__Problem to work on__: From the rows below, extract each line that contains the string "screenshot" and copy it unchanged. Case counts, so match capital and lowercase letters precisely.

__Data shown__:
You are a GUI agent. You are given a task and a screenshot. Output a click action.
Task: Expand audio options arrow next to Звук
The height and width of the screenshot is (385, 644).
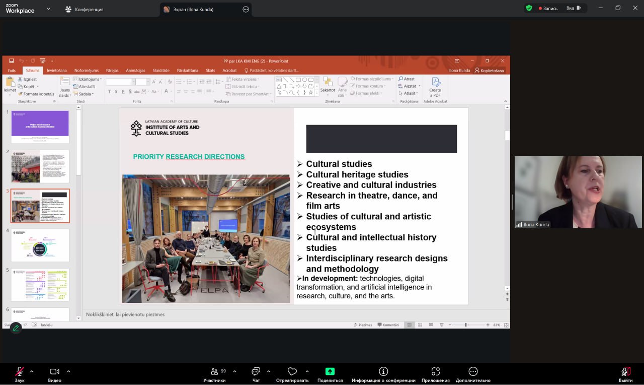coord(32,371)
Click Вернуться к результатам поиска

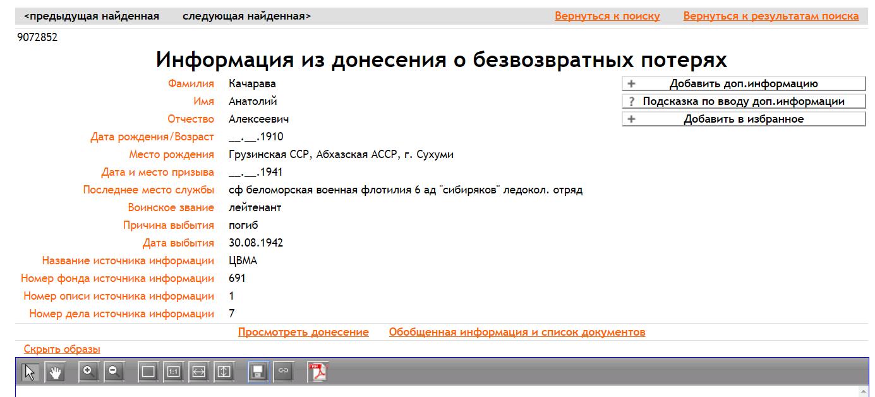click(771, 16)
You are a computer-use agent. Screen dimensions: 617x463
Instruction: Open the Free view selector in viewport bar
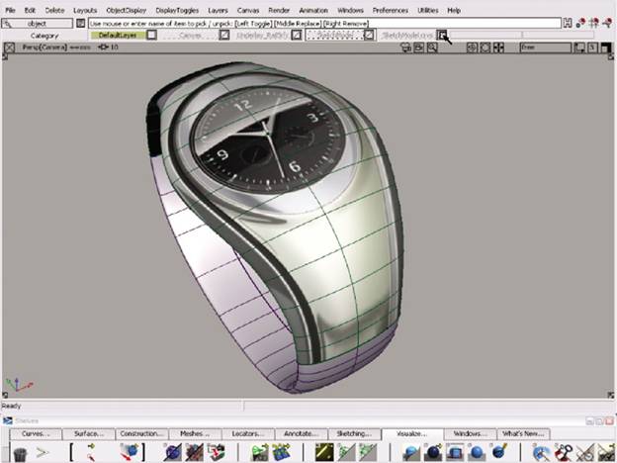point(546,47)
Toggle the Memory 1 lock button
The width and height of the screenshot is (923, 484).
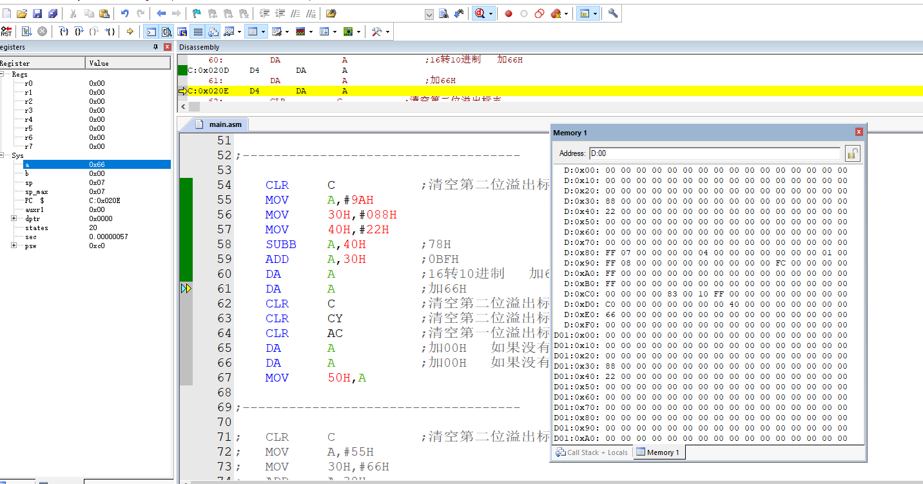coord(852,153)
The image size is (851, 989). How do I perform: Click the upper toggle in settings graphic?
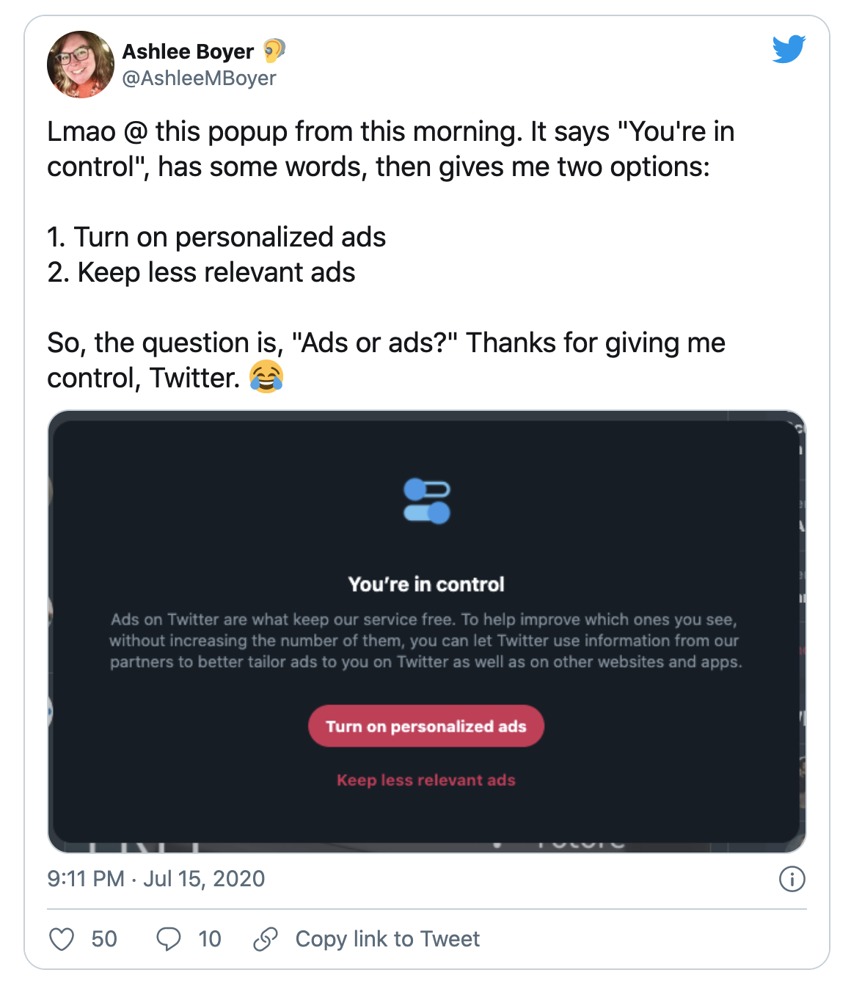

__Task output__:
You are a GUI agent. You are given a task and a screenshot. Output a click action.
The height and width of the screenshot is (385, 644).
The width and height of the screenshot is (923, 484).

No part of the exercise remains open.